Data sources commonly include: management information systems, standardized data collection instruments, surveys, interviews, and focus groups.

Examples of evaluation indicators often associated with school-based health centers are the following:

Percent of students screened for: general health, reproductive health, nutrition problems, violence and injury risk, pregnancy and STI risk factors, sexual abuse, mental health or behavioral health problems, school performance, family dysfunction, and dental health.

Percent of students receiving; general physical exams; dental exams/sealants, restorations; immunizations; STI testing; annual pap smears and pelvic exams, and mental health services.
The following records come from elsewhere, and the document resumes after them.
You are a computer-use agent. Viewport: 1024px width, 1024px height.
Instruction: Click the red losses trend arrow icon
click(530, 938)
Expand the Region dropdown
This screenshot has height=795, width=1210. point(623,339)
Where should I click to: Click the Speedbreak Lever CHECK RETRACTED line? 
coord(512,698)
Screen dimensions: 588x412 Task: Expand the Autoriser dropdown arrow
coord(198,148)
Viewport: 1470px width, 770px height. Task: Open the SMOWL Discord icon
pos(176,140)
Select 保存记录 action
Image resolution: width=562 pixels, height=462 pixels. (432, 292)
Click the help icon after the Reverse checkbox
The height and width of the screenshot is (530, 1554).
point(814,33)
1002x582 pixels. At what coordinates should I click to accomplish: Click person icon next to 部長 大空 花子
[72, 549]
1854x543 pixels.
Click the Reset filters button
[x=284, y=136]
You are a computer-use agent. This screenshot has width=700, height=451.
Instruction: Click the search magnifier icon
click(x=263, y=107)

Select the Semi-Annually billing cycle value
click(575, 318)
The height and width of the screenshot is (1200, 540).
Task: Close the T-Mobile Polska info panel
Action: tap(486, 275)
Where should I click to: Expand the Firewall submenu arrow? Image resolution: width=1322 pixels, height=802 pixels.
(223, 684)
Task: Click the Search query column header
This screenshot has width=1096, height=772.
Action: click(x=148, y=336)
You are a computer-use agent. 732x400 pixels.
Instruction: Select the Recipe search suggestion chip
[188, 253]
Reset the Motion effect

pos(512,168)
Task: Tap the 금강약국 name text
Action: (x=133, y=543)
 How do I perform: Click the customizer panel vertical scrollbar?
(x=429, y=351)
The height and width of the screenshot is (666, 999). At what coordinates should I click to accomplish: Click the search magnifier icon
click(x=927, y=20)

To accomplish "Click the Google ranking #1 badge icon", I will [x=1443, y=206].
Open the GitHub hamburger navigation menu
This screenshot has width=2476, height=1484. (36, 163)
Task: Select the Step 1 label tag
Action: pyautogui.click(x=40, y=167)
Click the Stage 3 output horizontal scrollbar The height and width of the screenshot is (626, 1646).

There are many challenges associated with the definitional work that needs to be done before evaluation studies can be put in place. What constitutes a service? Who is a mental health provider? What are the definitions for assessment, evaluation or treatment? Are you going to track all services or just look at a particular type - individual, group, family? Do you want to look at service coordination? If you are looking at outcomes, how do you approach the dose/response issue, ie. how much of what for how long?

There may be specific mental health outcomes you want to examine. These could include:

  • High parent satisfaction
  • Students with behavioral issues can demonstrate self-care skills
  • Patient perception that well-being has improved
  • Increased compliance rates as measured by follow-up visits completed, prescriptions filled, therapy attended, referrals completed, etc.

Dr. Juszczak concluded with two main recommendations for developing successful evaluation studies. First, to be successful, staff must buy-into the notion that the school-based program is accountable to its patients. their families, funders, and stakeholders for progress on stated program goals. The evaluation can serve as a vehicle for reporting back to these critical audiences. Second, successful evaluations involve staff in their development as well as implementation. Staff buy-in, essential to data collection on which evaluation depends, requires not only staff support but staff insights and contribution to evaluation design.

While evaluation research conducted within school-based health centers has particular advantages -- access to a convenient population, a well-defined intervention, the availability of related data from the school system and perhaps other sources -- there are substantial challenges as well. These include those listed below.

Challenges in Conducting SBHC Evaluations

Implementation issues

  • Difficulties in attaining pre-intervention data
  • Tremendous variability in the SBHC model
  • Political/administrative hurdles to implementing evaluation
  • Researcher/evaluator bias
  • Written parental consent

Research design challenges

  • Small sample sizes
  • Difficulty getting appropriate comparison groups
  • Self-selection in enrollment in SBHC and use of SBHC
  • Prevalence of problems being studied, eg. at-risk of asthma vs. at-risk of suicide
  • Shifting denominators due to transfers, dropouts, "stop"outs
  • Shifting numerators due to fluctuating daily attendance

Juszczak, June 2002

Other challenges may impede the evaluation. While health centers generally try to identify if students are receiving services in the community, not all centers have good data on the role of community-based providers. Similarly while staff will likely be aware of major developments within the school and community that may confound intervention effects, this is an area of uncertainty. School-based health center staffers may also find the data demands of the evaluation too burdensome for full compliance. Time commitments -- especially those caused by additional data collection -- and technology issues may also impede the evaluation.

Obviously, these are reasons why evaluation plans are not always converted to evaluation reality. But the hard truth is that funders, whether public or private, have become increasingly sophisticated in their understanding of research and what constitutes an acceptable level of evaluation research. We really have no choice. We will need to find ways to evaluate what we do with credibility and timeliness.